The relatively low number of patients >70 years is a limitation of our study. Other studies have also analyzed the impact of older age on treatment outcome. The Follicular Lymphoma Analysis of Surrogate Hypothesis (FLASH) group conducted a meta-analysis on patients from 18 different trials who received a variety of different treatment regimens.
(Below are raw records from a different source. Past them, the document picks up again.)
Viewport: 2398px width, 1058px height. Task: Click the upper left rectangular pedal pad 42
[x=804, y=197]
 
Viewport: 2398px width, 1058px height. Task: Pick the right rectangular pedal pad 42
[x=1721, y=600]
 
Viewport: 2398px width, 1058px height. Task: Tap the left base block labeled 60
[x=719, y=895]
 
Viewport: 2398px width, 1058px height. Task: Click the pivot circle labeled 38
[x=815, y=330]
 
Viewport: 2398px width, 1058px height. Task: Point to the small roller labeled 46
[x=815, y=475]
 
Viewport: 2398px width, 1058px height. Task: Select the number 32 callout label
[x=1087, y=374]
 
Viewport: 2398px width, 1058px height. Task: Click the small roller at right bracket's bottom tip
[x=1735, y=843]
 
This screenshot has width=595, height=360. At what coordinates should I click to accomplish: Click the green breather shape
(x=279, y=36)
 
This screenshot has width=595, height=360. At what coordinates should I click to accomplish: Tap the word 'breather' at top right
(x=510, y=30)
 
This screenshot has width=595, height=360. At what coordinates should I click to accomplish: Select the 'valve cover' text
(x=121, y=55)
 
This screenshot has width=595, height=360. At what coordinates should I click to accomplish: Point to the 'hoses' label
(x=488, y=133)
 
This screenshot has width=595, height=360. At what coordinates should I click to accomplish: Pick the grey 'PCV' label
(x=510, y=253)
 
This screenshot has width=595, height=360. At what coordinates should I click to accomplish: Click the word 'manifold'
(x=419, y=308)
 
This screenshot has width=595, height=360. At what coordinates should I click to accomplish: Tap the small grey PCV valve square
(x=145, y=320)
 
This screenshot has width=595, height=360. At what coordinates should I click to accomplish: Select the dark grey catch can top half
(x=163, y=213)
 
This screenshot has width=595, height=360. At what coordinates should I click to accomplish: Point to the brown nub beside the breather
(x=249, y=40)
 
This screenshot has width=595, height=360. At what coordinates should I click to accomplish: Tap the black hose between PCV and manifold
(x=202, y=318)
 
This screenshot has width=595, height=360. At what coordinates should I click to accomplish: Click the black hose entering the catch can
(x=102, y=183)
Data presented in abstract form similarly showed a higher incidence of “non-lymphoma deaths” in 542 patients >70 years, and –analogous to our study–no difference in the cumulative incidence of POD compared to patients <70 years.14 The National LymphoCare Study analyzed 209 patients >80 years.15 Patients in this longitudinal observation study also received different therapies, including watchful-waiting, rituximab-monotherapy or immunochemotherapy. The 5-year OS rate in this elderly patient population was 59% –comparable to our study– and no particular treatment regimen provided superior outcome.
In summary, we find that FL of older patients have a higher mutational burden, but are not enriched for gene mutations associated with higher risk disease. Likewise, we do not find inferior antilymphoma activity of R-CHOP in older patients. Instead, shorter survival in patients with advanced age results from an increased rate of non-relapse deaths. Thus, age itself should not guide treatment decisions in FL. Instead, future studies are needed to better identify and treat patients at increased risk of non-relapse death.